Finally, attending various group events, such as professional meetups, can help an HR manager to see possible future candidates in a social environment (Armstrong & Taylor, 2014). All in all, according to Moghaddam, Rezaei, and Amin (2015), finding a customer service assistant requires searching through platforms that encourage people to show their ability to communicate.
The searching process for production line workers includes some similar and different approaches. For example, online recruitment through professional job boards, which are centered on manufacturing vacancies, remains a valid way to find new employees. Secondly, advertising in local newspapers is also a viable option to search for new talent. According to Marchington, Wilkinson, Donnelly, and Kynighou (2016), internal professional networking and employee referral are two other prevalent options to find employees.
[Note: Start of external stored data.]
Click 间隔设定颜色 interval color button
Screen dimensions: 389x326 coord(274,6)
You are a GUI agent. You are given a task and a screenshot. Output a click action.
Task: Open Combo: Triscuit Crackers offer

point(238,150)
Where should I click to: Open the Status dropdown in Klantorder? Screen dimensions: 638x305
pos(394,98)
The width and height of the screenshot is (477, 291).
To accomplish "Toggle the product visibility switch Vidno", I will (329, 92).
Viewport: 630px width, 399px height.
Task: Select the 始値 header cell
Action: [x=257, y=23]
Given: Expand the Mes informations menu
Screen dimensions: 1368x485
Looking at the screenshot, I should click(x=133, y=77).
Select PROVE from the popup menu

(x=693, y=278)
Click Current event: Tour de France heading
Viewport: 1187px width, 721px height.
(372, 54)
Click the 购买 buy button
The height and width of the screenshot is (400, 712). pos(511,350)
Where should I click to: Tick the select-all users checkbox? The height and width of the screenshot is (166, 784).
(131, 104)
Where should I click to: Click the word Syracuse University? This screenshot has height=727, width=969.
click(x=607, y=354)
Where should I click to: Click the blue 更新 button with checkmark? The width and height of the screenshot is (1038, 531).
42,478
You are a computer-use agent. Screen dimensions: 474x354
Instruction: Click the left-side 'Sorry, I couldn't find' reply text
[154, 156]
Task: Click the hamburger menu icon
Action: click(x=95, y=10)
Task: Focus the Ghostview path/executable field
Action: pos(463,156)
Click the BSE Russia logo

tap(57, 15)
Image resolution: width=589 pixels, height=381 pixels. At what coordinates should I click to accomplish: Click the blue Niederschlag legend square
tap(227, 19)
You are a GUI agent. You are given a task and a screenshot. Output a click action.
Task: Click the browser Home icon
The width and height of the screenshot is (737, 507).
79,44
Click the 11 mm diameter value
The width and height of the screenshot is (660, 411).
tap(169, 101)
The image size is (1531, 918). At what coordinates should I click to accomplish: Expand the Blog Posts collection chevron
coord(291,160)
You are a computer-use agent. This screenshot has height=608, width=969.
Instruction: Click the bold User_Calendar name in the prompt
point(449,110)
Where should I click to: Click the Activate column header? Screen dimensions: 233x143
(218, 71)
However, social media may not be an effective way to search for candidates, because production line workers may not be interested in social media presence. Job fairs, on the other hand, may prove to be an excellent way to fill positions of manufacturing workers, because such fairs are concentrated on professional skills and experience. In the end, focusing on places that highlight one’s experience, education, and professional skills is a good way to find production line workers.
Armstrong, M., & Taylor, S. (2014). Armstrong’s handbook of human resource management practice (13th ed.). London, UK: Kogan Page Publishers.
Chiang, J. K. H., & Suen, H. Y. (2015). Self-presentation and hiring recommendations in online communities: Lessons from LinkedIn. Computers in Human Behavior, 48, 516-524.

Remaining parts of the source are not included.